Before him was the face of the Moon: sharp angles of rock; jagged, tremendous mountains; sheer, deep craters; all picked out in black and white from the reflected light of Earth.
A desolate prospect. . . . Hartigan started on.
The ash beside him suddenly seemed to explode, soundlessly but with great violence. It spouted up like a geyser to a distance of a hundred feet, hung for an instant over him in a spreading cloud, then quickly began to settle.
A meteor! Must have been a fair-sized one to have made such a splash in the volcanic dust.
“Close call,” muttered Hartigan, voice sepulchral in his helmet. “A little nearer and they’d be sending a new man to the lunar emergency dome.”
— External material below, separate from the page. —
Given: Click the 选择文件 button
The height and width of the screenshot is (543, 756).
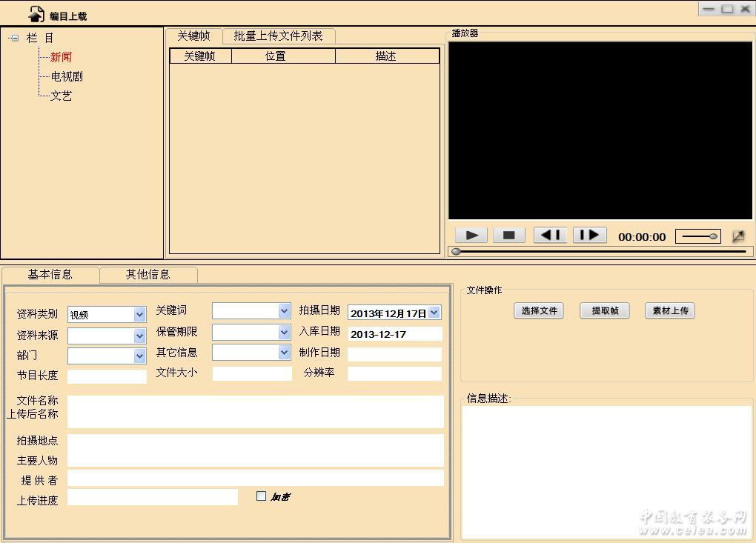Looking at the screenshot, I should coord(539,311).
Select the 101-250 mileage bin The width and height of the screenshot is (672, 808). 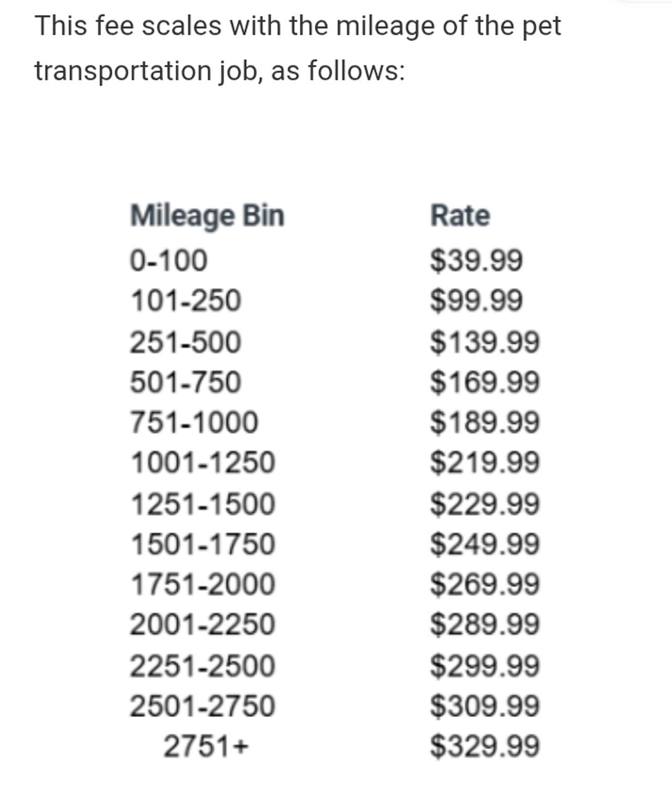pyautogui.click(x=185, y=301)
But he only grimaced and went on. Meteors were like the lightning back on Earth. Either they hit you or they missed. There was no warning till after they struck; then it was too late to do anything about it.
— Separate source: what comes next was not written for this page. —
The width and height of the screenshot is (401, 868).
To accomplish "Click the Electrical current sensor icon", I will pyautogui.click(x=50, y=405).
Hartigan stumbled over something in the cloud of ash that was sifting down around him. Looking down, he saw a smooth, round object, black-hot, about as big as his head.
“The meteor,” he observed. “Must have hit a slanting surface at the bottom of the ash heap and ricocheted up and out here. I wonder—”
He stooped clumsily toward it. His right “hand,” which was a heavy pincer arrangement terminating the right sleeve of his suit, went out, then his left, and with some difficulty he picked the thing up. Now and then a meteor held splashes of previous metals. Sometimes one was picked up that yielded several hundred dollars’ worth of platinum or iridium. A little occasional gravy with which the emergency-landing exiles could buy amusement when they got back home.
Through the annoying shower of ash he could see dimly the light of the hangar. He started back, to get out of his suit and analyze the meteor for possible value.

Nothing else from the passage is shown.